According to Twitter, employees claim that they received very little communication from Musk in the first week after his acquisition. De Caires worked for the first week with Musk on Twitter Blue. This subscription service was Musk’s urgent attempt to boost revenue. De Caires claimed that they worked all night to assist with this effort at one time. Armstrong claimed that Armstrong was called to assist in setting up audio-video equipment at a conference area in an office building in which the company was in the process to shut down due to new leadership.
A week after his takeover, Musk laid off around half of Twitter’s staff by email, leaving employees without work — and at least some confused about whether they could seek out new jobs without risking their severance pay — just before the holidays. In the following weeks, Musk continued to push out additional employees, including by asking remaining workers to commit to working “extremely hardcore” or resign.
Musk initially denied reports that he was planning to lay off 75% of Twitter employees to save costs. But, Musk has actually done something very similar over the past four month with different rounds of staff cutting.
In lawsuits and arbitration claims, numerous former Twitter employees have alleged that the company had promised if layoffs did occur following Musk’s takeover, the severance benefits provided would be at least equivalent to what had been offered prior to his acquisition, including two-months base pay, three months accelerated equity vesting, annual bonuses and some continued health insurance coverage.
Instead, Musk’s Twitter offered laid off employees just one month’s severance following layoffs, beyond pay during the notice period that’s required by state and federal laws. That’s far less than rival companies like Meta, which laid off thousands of workers around the same time as the first cuts under Musk and guaranteed them 16 weeks of base pay plus two additional weeks for each year they worked at the company. The severance offers were sent to at least some employees by email, according public tweets from former employees that spoke to SME.

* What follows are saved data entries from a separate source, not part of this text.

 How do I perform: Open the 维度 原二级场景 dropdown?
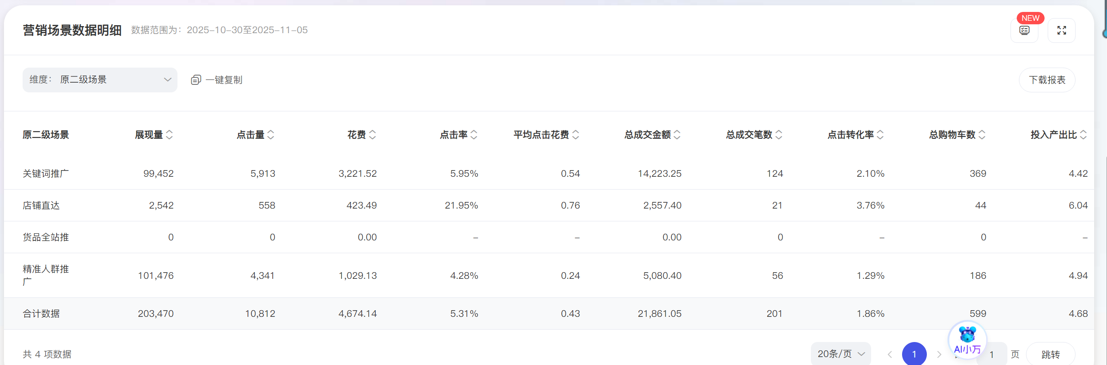coord(100,80)
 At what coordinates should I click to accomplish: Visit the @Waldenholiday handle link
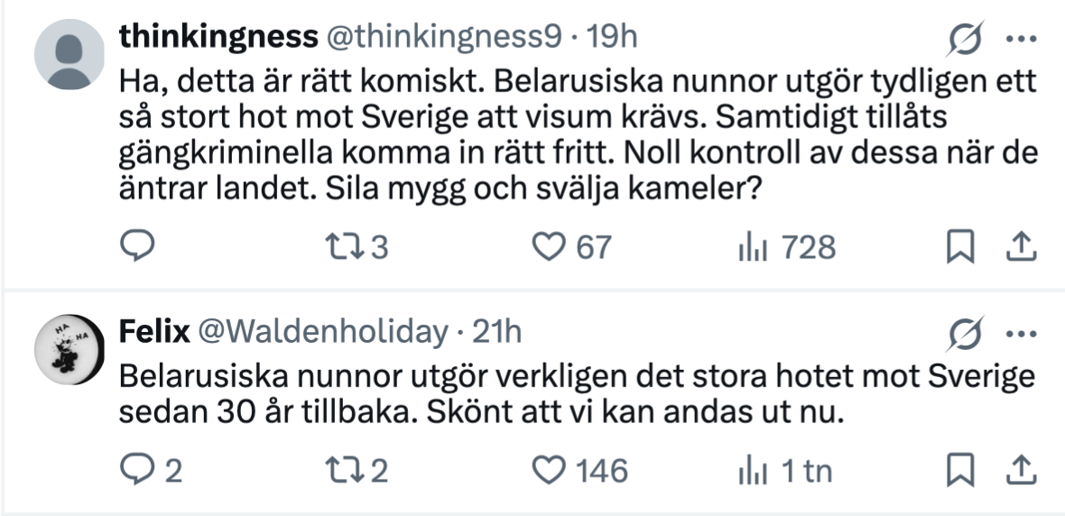coord(322,332)
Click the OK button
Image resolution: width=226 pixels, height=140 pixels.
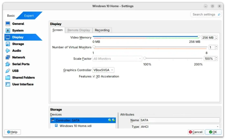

“I had lots of Twitter employees reaching out to me and saying they relied on” the company’s earlier severance promise, Liss-Riordan told SME. “They were nervous during all that uncertain time last year when it wasn’t clear what was going to happen with the company, and leadership at Twitter didn’t want to lose their workforce in the meantime, so to keep people there, they made these promises.”
Some former employees say the company’s severance promises had encouraged them to stay at the company last summer amid the uncertainty around Musk’s acquisition, only to regret that as the tech industry entered its most severe downturn in recent memory later in the year.
“It would have been really good to have spent the time in the substantially better tech market while it still existed,” de Caires said. “The market is hot garbage right now. I was sitting down earlier this week after a wave of rejections and I was kind of like, maybe I should go be a firefighter or something… because the tech jobs are just not happening.”
De Caires stated that approximately half their compensation was made up of equity vesting. So, losing this portion of their severance package would have meant that they were missing out on large sums of money. The workers and others are seeking to recover the alleged losses by filing arbitration claims.
“A lot of us put in a lot of effort because we love the company and we love to excel,” Ali told SME. “I think there were a lot of excellent workers at Twitter … we were part of a global movement to tell everyone what’s happening, how it’s affecting you locally, how it’s affecting you nationwide, how it’s affecting you globally. And I think that we all should be compensated fairly for what we’ve done.”